▶ EXCERPT:
((

Notice when you’re telling yourself a story about how you don’t “deserve” better than you’re experiencing now. 

Notice when you’re telling yourself a story about how you’re The Exception to the fact that human brains and nervous systems can change with experience and guidance and support. 

Notice when you’re telling yourself a story about how because certain things happened to you, you “must” be “destined” for pain and misery for the rest of your life. 

Notice when you’re telling yourself a story about how none of the recovery tools that work for other survivors, will work for you. 

Notice when you’re telling yourself a story about how you “should” be further along in you recovery by now. 

Notice when you’re telling yourself a story about how you “should” be fairer or kinder or give another chance to people or institutions that hurt you. 

Notice when you’re telling yourself a story about how recovery is too complicated for you to wrap your head around. 

Notice when you’re telling yourself a story about how you don’t have the “willpower” or patience or focus to meaningfully recover from trauma. 

Notice when you’re telling yourself a story about how you “can’t” let on to anyone, under any circumstances, how much you’re struggling.

Notice when you’re telling ourself a story about how the “memory holes” in your past “must” mean that there’s nothing there. 

Notice when you’re telling yourself a story about how what happened to you wasn’t “bad enough” to result in your current symptoms and struggles. 

Just notice. 

Notice, and remind yourself: this is BS. Belief Systems. 

They’re Belief Systems so common to trauma survivors that I can list example after example just now, and know that it will resonate with most of the survivors reading my page. 

None of those are true. 

Some of them start out with kernels of truth, but Trauma Brain— what I call the internalized voices of our bullies and abusers, that play in our head on repeat for years— effortfully, very effectively, warps them into self-defeating assertions that we buy hook, line, and sinker. 

Why do we swallow Trauma Brain BS? Not because we’re “stupid.” 


Because we’ve been brainwashed. Conditioned. Programmed. 

Realistic trauma recovery is about scratching the record. Waking up. 

Seeing the stories for what they are. 

And creating new stories for ourselves that are more reflective of reality and more relevant to who we are and what we’re all about. 

Love was never something you should have had to “earn.”

It’s not our fault that we came to believe we had to “earn” love. 

We should have been loved in such a way that we truly believe we deserve it. 

But— what happened, happened. 

Our brain loves to make what happened about us— but the truth is, we couldn’t have done our parents’ jobs for them if we’d wanted to. 

It wasn’t our job to teach ourselves about love. 

It wasn’t our job to teach ourselves we are worthy. 

We don’t know what any of that is or means when we’re kids.

))

▶ SUPPLIED MATERIAL:
((

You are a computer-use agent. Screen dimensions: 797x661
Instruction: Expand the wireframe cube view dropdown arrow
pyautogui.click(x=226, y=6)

))

▶ BRIEF A:
Answer these from the trauma recovery text:
(i) What does the text say "BS" stands for?
(ii) What name does the text give to the internalized voices of our bullies and abusers?
(iii) What three words does the text use to say why we swallow Trauma Brain BS?
▶ BRIEF B:
Quote the part of the trauma recovery text that opens with the words containing "Seeing the stories" and closes with "we’re all about.".
Rely only on the trauma recovery text for your answers.

▶ WRITTEN SOLUTION A:
(i) Belief Systems.
(ii) Trauma Brain.
(iii) Brainwashed, conditioned, programmed.

▶ WRITTEN SOLUTION B:
Seeing the stories for what they are. 

And creating new stories for ourselves that are more reflective of reality and more relevant to who we are and what we’re all about.